The small, smiling maître d’ at the French bistro three blocks away welcomed Ivanhoe without the slightest show of dismay, and Hodder with a great deal of enthusiasm. Immediately, they were seated at a fine table with a booster seat for Ivanhoe, who was delivered a mountain of golden-brown pommes frites.

“So, tell me you’re happy ever after,” Reeves said, after they’d clinked glasses of the Côtes du Rhône the sommelier had suggested.

“What do you mean?” Jeannie unwillingly put down the menu, which looked fabulous.

“It’s a great house for a family, right? Almost everyone who’s lived there had a litter of little ones.”

“If it’s such a good house for children, why did everyone leave? Seven families in ten years, right?”

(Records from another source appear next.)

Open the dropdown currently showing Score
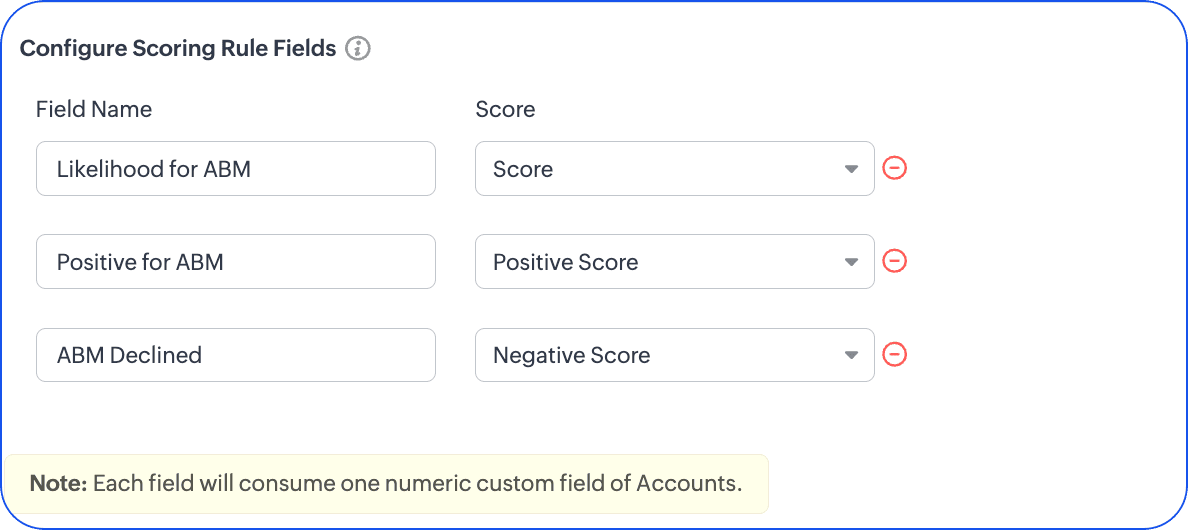The width and height of the screenshot is (1188, 530). [660, 169]
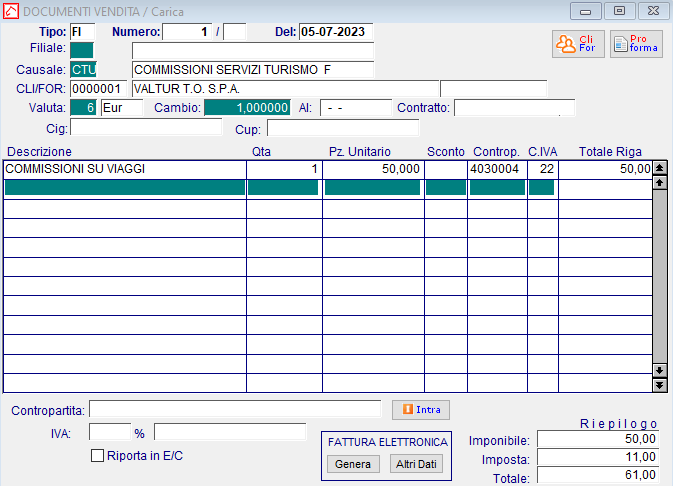Select the Causale CTU code field
The height and width of the screenshot is (486, 673).
coord(83,70)
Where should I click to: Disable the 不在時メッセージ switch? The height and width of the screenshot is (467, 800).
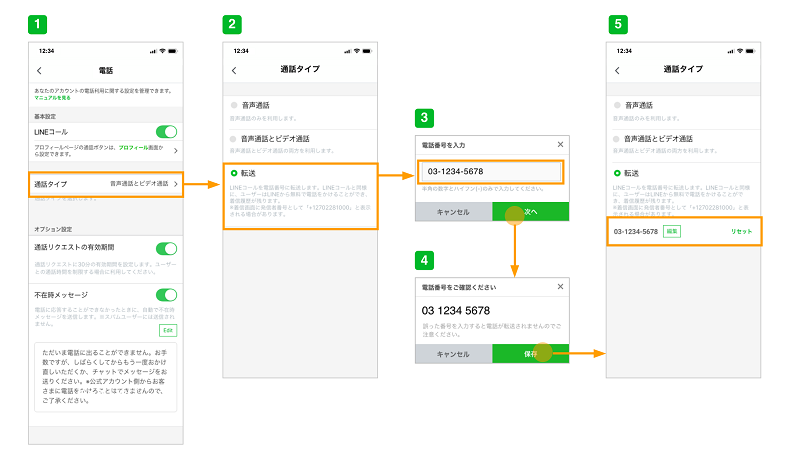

Hodder frowned. “Oh, they all have their reasons. Some divorce, some overstretch financially … some change jobs. Most of them choose to sell because, well, the Roland Park market being as hot as it is …” he paused. “The house is worth ten percent more now than it was when you bought it in April. If you sold next spring—twenty-five percent more.”

Jeannie picked up the menu again, because the last thing she wanted to contemplate was the hassle of moving house with a toddler. It was time to change the subject. “I wonder if I should bother with this three-course menu. It seems like a lot—”

“You have the kind of body where three courses is not a crime, and the cost should not be a factor, Jeannie,” Hodder purred. “If you want something light, go for the grilled salmon on greens. But don’t miss the chocolate roulade. You know what they say about chocolate!”

“Ivan will like the chocolate if I can’t finish it.” Jeannie blushed again, as Hodder was wont to make her do. Chocolate was a substitute for love, or, specifically, sex. Charlie was still interested, but Jeannie found herself so tired after a long day with Ivan that she’d rather have a cup of cocoa than anything.

They put their orders in, and more wine came. Ivan seemed to be growing smaller and quieter, and Hodder larg and louder, as the hour went on. He talked about how it was easy to make inroads in Baltimore society because all native Baltimoreans had inferiority complexes when it came to California and New York—and how he’d come back, after his years at Washington & Lee, and a brief stint on Wall Street, because he wanted to be with real people. He told her about his other clients, one a baseball player who had just signed with the Orioles, whose wife might be a nice friend for Jeannie. The baseball couple had driven down Goodwood Gardens during their tour of Roland Park and would have bought in a flash, except nothing was on the market. So now Hodder was shepherding them through Ruxton, though that was technically out of the city, less convenient …

“Are those houses old, too?” Jeannie asked. She’d heard of Ruxton because, for some reason, a lot of the teachers at Ivan’s school lived there.

“Yes. Nineteen-twenties, mostly. Yours is a good ten years older than that.” He smiled. “If the walls in your house could talk, I wonder what they’d say.”

Was Hodder talking about the past or the present? Jeannie wondered, as she picked at her salad, which had seemed delicious at first but had become suddenly acidic. She felt chilly, too, as if the scoop-necked cashmere sweater and tweed pants she’d changed into weren’t warm enough, even on a sixty-degree day. Well, the sweater had a low neck. Possibly too low a neck, from the way both the waiter and Hodder seemed to be smiling at something below the diamond-tipped choker she was wearing. Blame it on the Wonderbras Charlie insisted she wear.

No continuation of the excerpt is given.